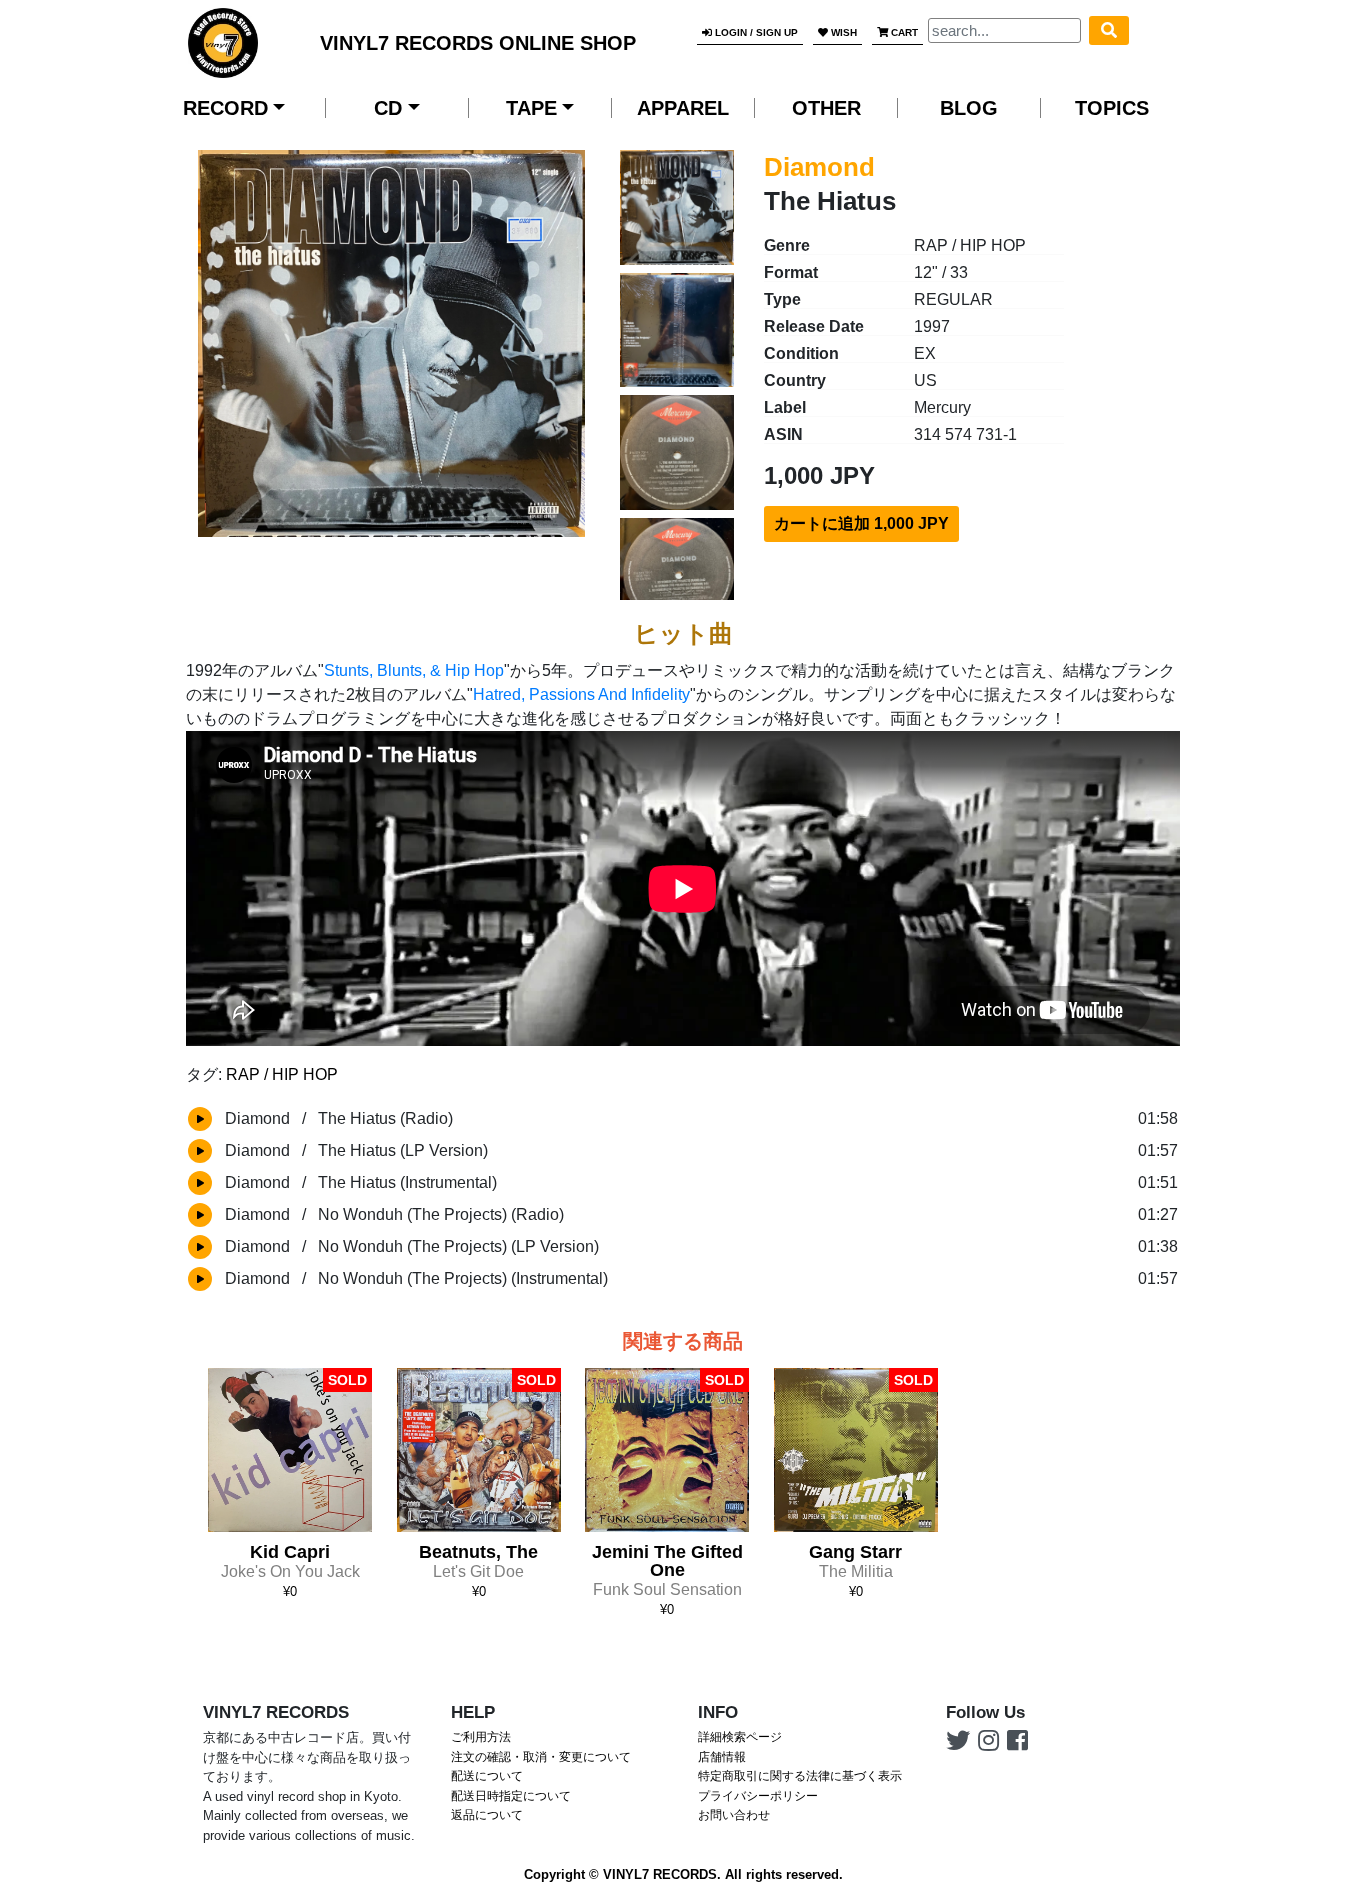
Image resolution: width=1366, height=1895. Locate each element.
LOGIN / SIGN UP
---------------
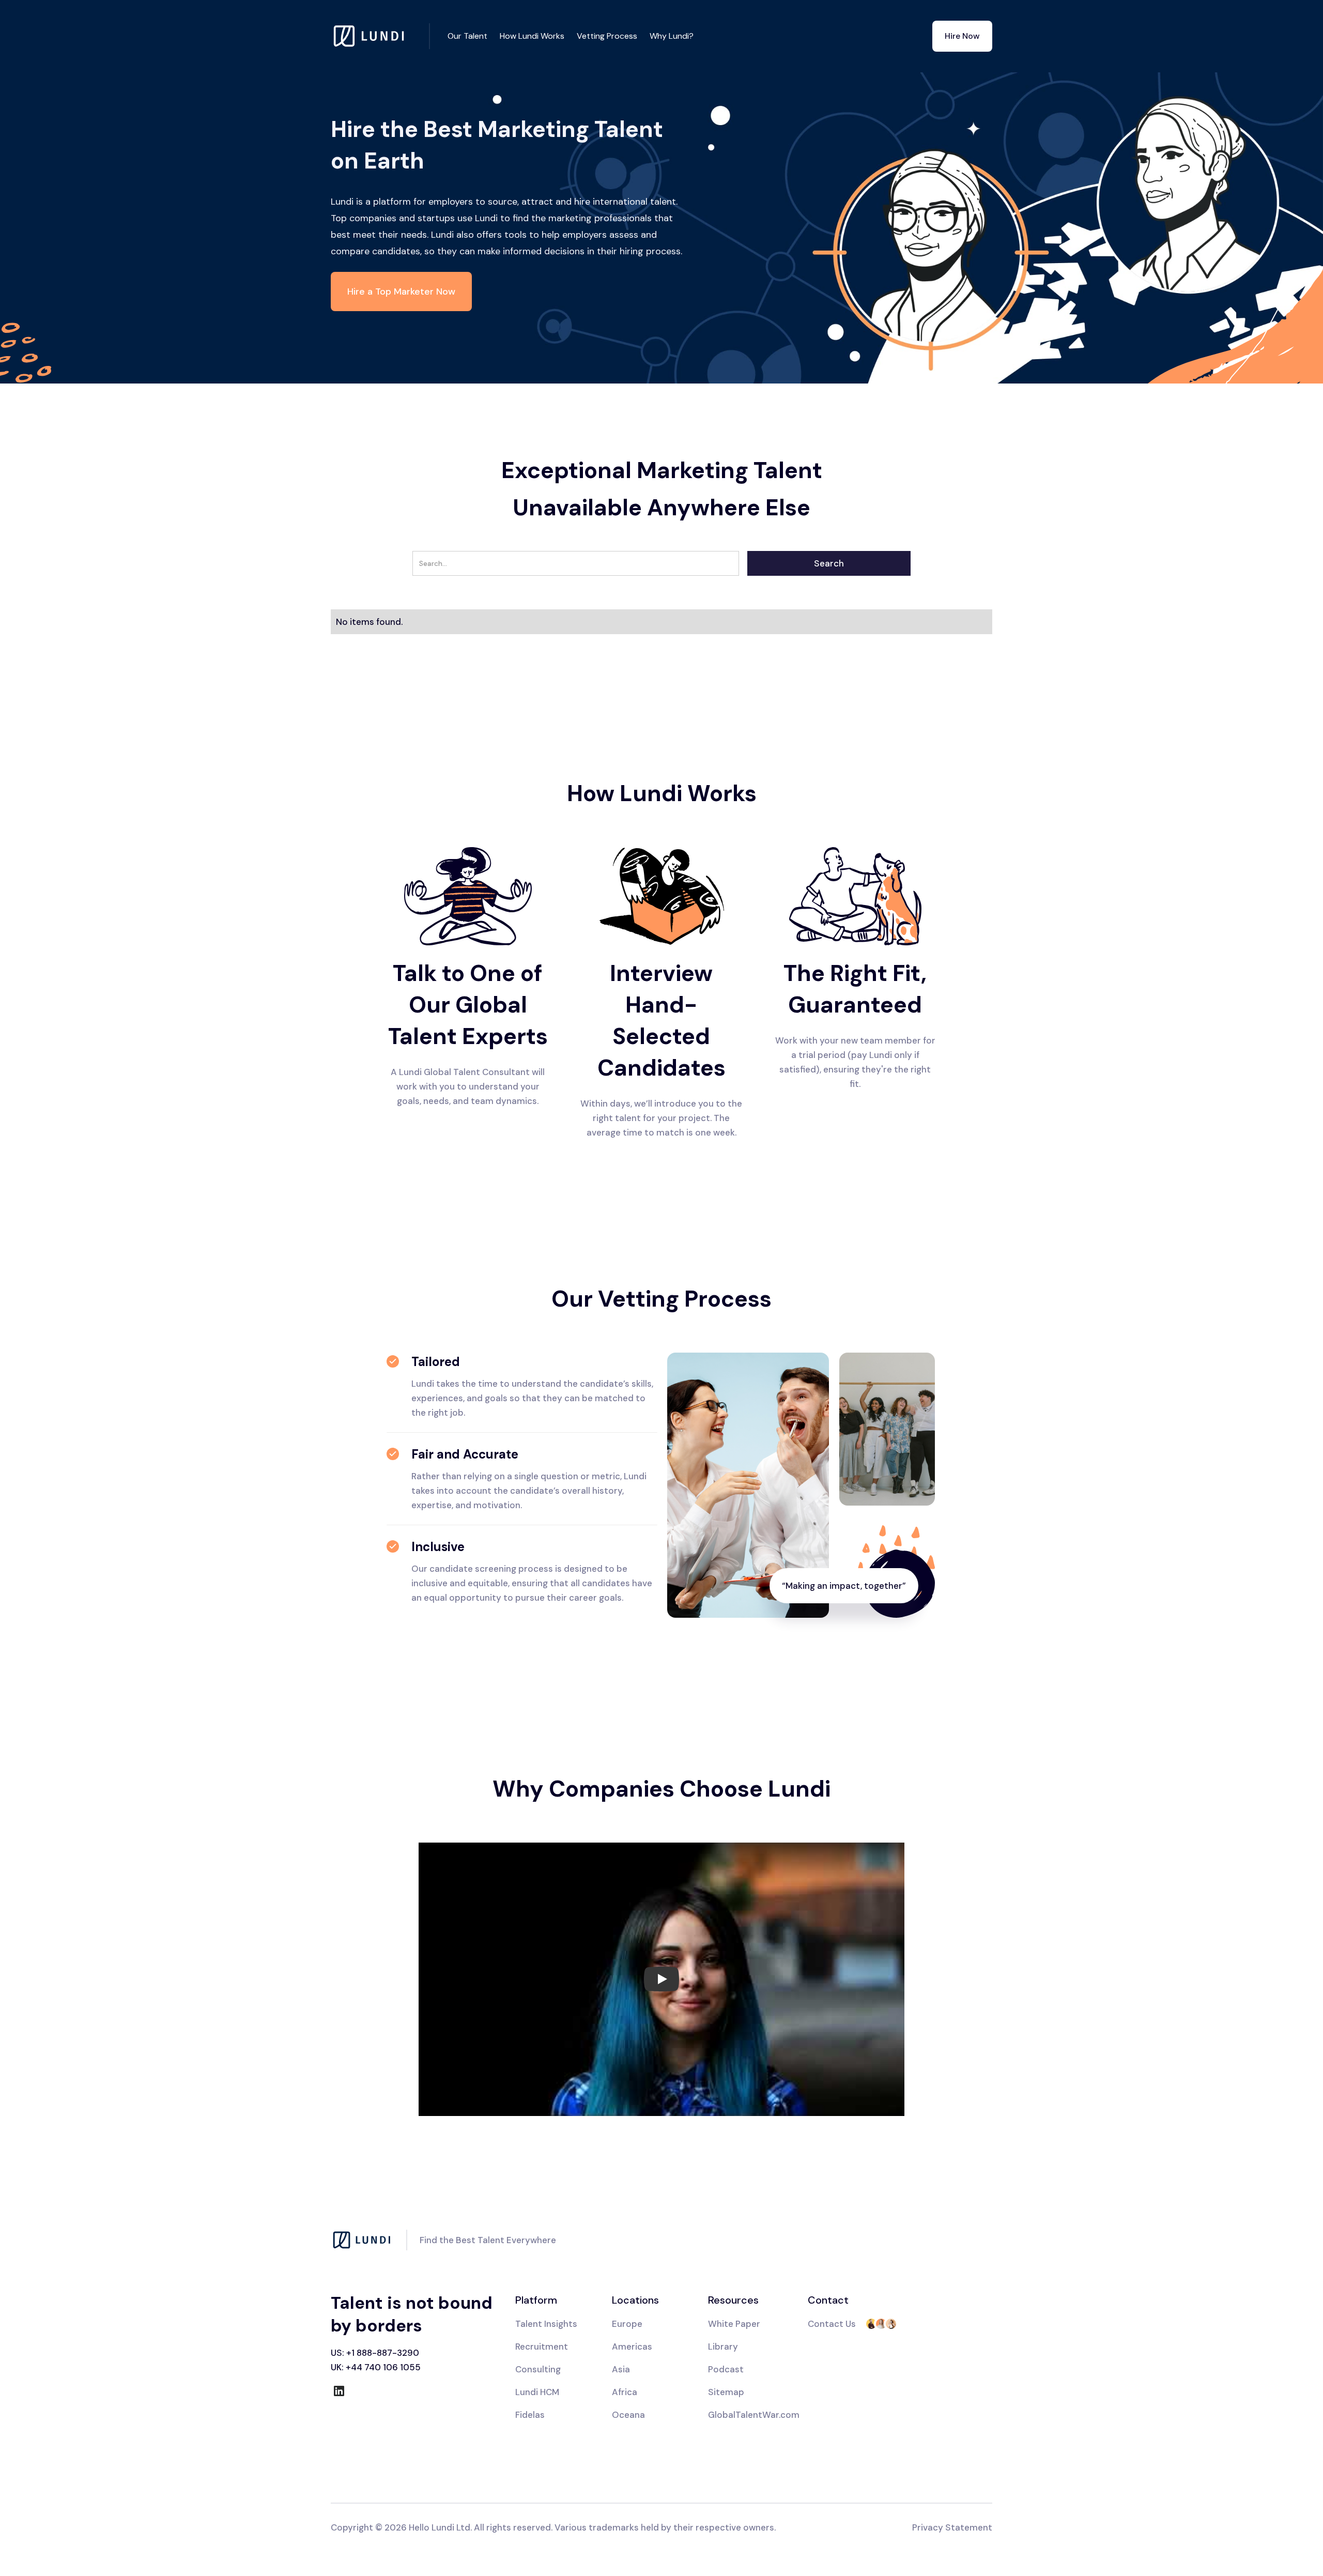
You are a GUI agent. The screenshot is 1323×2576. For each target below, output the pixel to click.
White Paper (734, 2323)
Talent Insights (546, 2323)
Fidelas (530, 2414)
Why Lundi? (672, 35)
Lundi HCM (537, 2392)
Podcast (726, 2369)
---------------
> _Task goal_
For this exercise, output exactly the lines above from the line with "Image resolution: width=1366, height=1895." to the line with "LOGIN / SIGN UP", counting both, and leave out the rest.

> _Answer box_
Image resolution: width=1366, height=1895. Locate each element.
LOGIN / SIGN UP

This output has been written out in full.